Tuesday, July 10, 2007

Yay- I like My Nutritionist!!

My visit to the nutritionist felt pretty good. I am optimistic about her supporting a gradual switch from my current diet to a vegetarian one, then to a mostly raw one. My personal goal is to lose 50 lbs before the end of the year (she thinks I can do it before Thanksgiving) and then to focus more on feeling better physically and emotionally as I get healthier. The nutritionist's goal is to support me in doing this as healthfully as possible, both from a physical and emotional standpoint.

Today the nutritionist weighed and measured me (yuck, and yuck). She gave me quite a few handouts to read about particular nutrients, healthful foods, the dangers of Pepsi (sigh...) and other things based on my diet history and our discussion about my current health. She wants me to go get my bloodwork done as soon as possible so she can use that as a guide for a food plan. I could tell that I was baffling her with my lack of visible enthusiasm but I've been kinda depressed these days. She handled it pretty well. I like her and think she'll be good to talk to about topics like emotional eating, eating disorders, frustrations with weight loss, low self esteem, etc. It's kinda like having a therapist dealing with the main problem I have: using food for everything. I've tried therapy before and although I liked the therapist, I think counseling about eating habits might be a better way for me to approach the issues that lead me to overeat. On the other hand, I know from my raw days that when I'm eating raw, I don't have the cravings and compulsions I deal with now, so....? Is the problem emotional or physical? I believe it's mostly physical but that I've been brainwashed to believe it's mostly emotional (hence the mental self-flagellation). At any rate, I'm not going to confuse her with an actual therapist, but I know she'll be pushing some emotional buttons as we work together. How can she not?

Based on the foods I told her I'm eating right now we came up with menus for breakfasts, lunches and dinners, which she made sure were balanced with the right proportions of protein, starches, vegetables, and fruits. Stuff like coffee with creamer will go into an "Other" category, although I'll try to keep that category to a minimum (even my beloved Pepsi can go into the Other). I don't count calories- she does that. You know, even though I'm paying an arm and a leg for this service, it still feels like a luxury to have someone else put my meals together and count the calories and nutrients. All I do is say, "no" or "yes" as she rattles off food suggestions, and she writes up the menu and totals the nutrients. She even made a grocery list for me. I love it. Maybe this is what Oprah feels like!

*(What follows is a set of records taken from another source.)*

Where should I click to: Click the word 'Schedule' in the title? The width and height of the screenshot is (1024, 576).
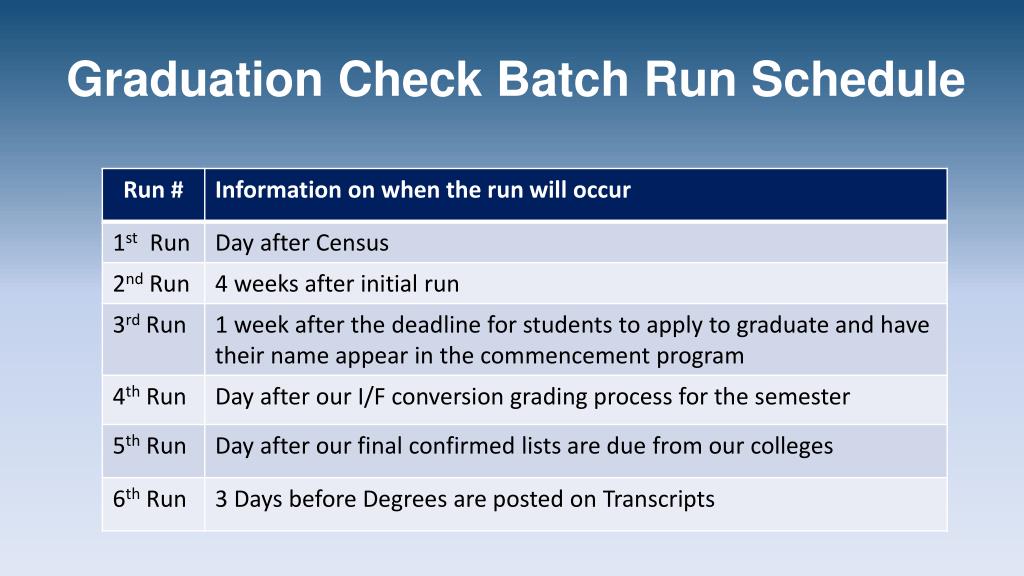pyautogui.click(x=857, y=80)
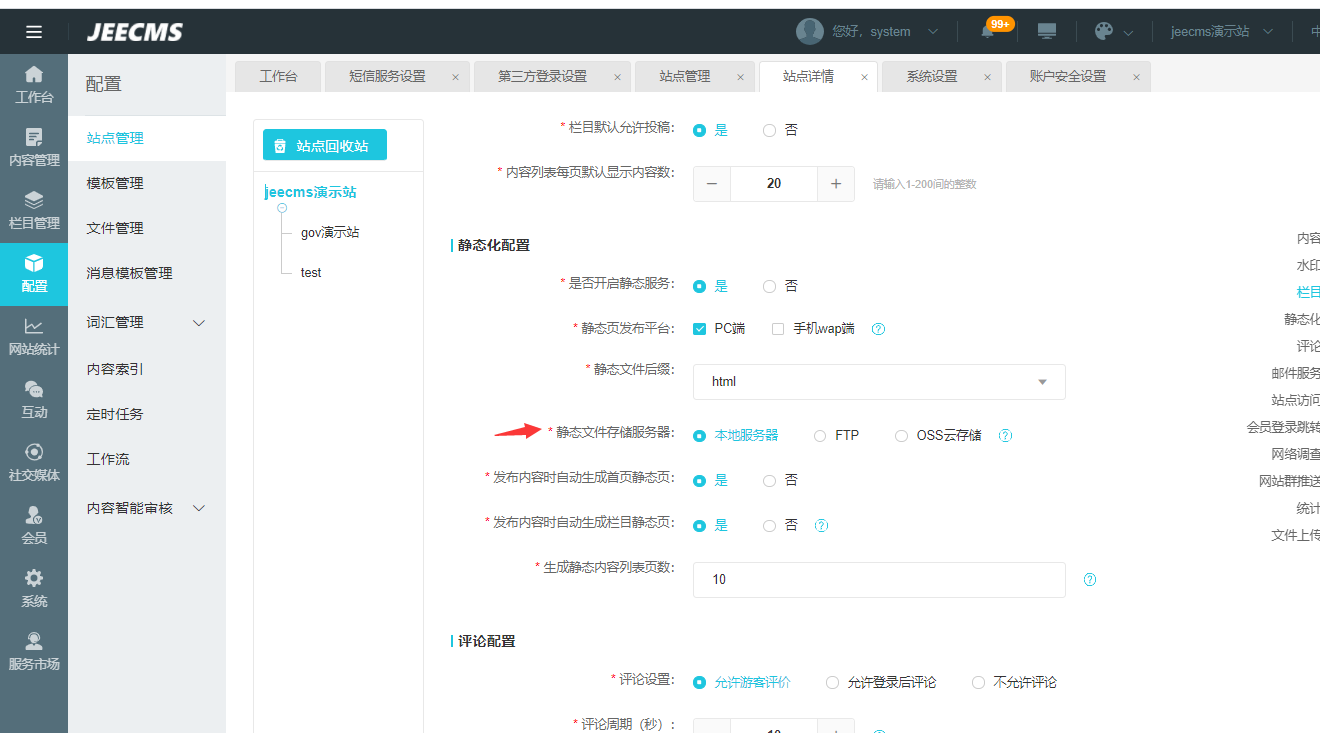Go to 网站统计 in the sidebar
Viewport: 1320px width, 733px height.
coord(34,337)
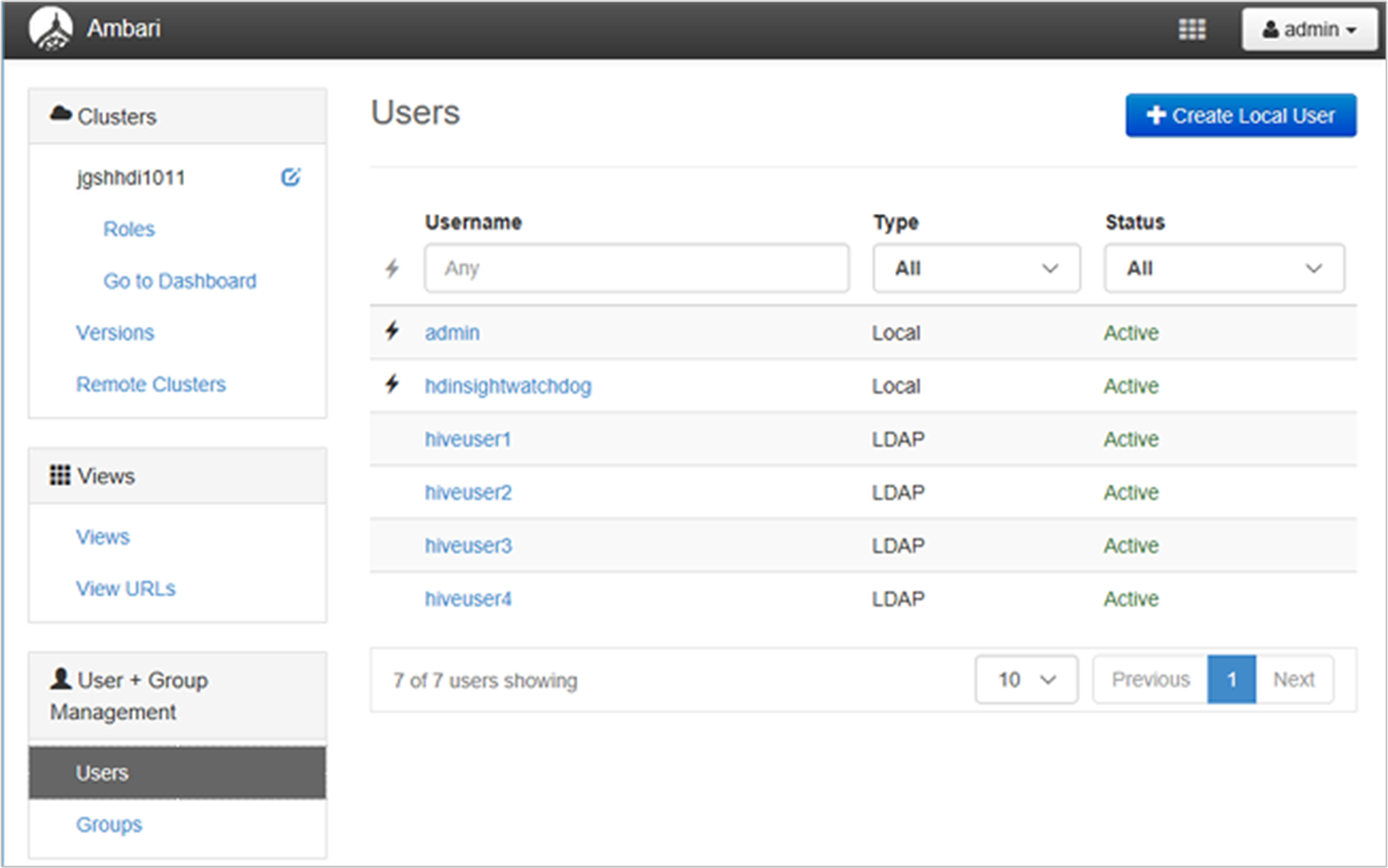This screenshot has width=1388, height=868.
Task: Click the filter lightning bolt icon username column
Action: point(392,268)
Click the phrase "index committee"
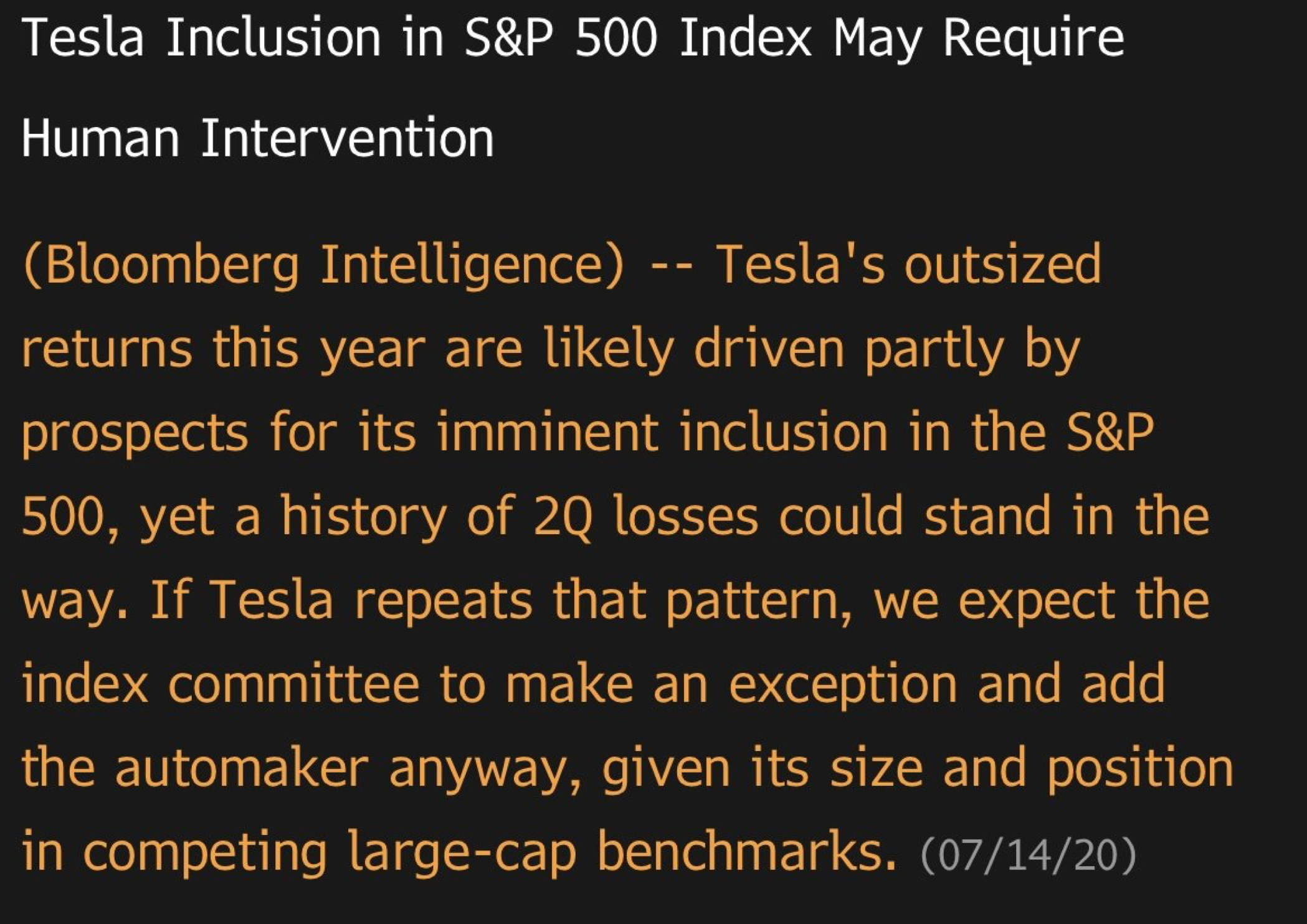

So I've got a whole folder of stuff to read before I see her again next week. I'll be able to contact her for assistance via the internet daily if I need information or emotional support. I'm to email my food journal to her online regularly and then we'll go over it weekly in person. She'll weigh and measure me to ensure I am not losing "lean" rather than the "adipose tissue" (fat) I'm trying to get rid of. I told her that this weekend I'm on vacation in California and that I do not intend to follow a food plan. She pretty much laughed that one off and showed me how I really could follow the plan pretty easily and possibly even lose weight this weekend. I'm still not planning to follow the plan- so who's got the last laugh now, Ms. Nutritionist? Huh? Oh, you do?
Never mind.


1) If I don't lose weight this month she'll be right there advising me; I won't feel so alone in this struggle.
2) She's knowledgeable, has a good sense of humor, lots of patience, and much enthusiasm
3) Supports my whole/raw food plans
4) Is practical and realistic about my making lifestyle changes, not "weight-loss changes"

1) Sure costs a lot of money
2) Really expensive
3) Did I mention I pay a lot for this?


JoLynn Braley said...

All the best to you Allison with the plan your nutritionist is working out for you. :)

I agree with you, that it's very important to work on your pattern of "using food for everything". You also brought up an excellent point: "is it emotional or physical?".

I've found that when it comes to food addiction (to sugar, flour, fat, even salt and dairy) that when I don't eat those items then I don't have the problems with emotional eating. I believe that one (the physical addiction) can fuel the other (emotional eating). At least that's been my experience. ;)

Allison said...

Thank you for the comment, Jolynn. I'm glad I'm not the only one to find that once the sugar, fat and processed stuff was out of my system, my cravings disappeared. I think you are right that the addiction fuels the emotional eating.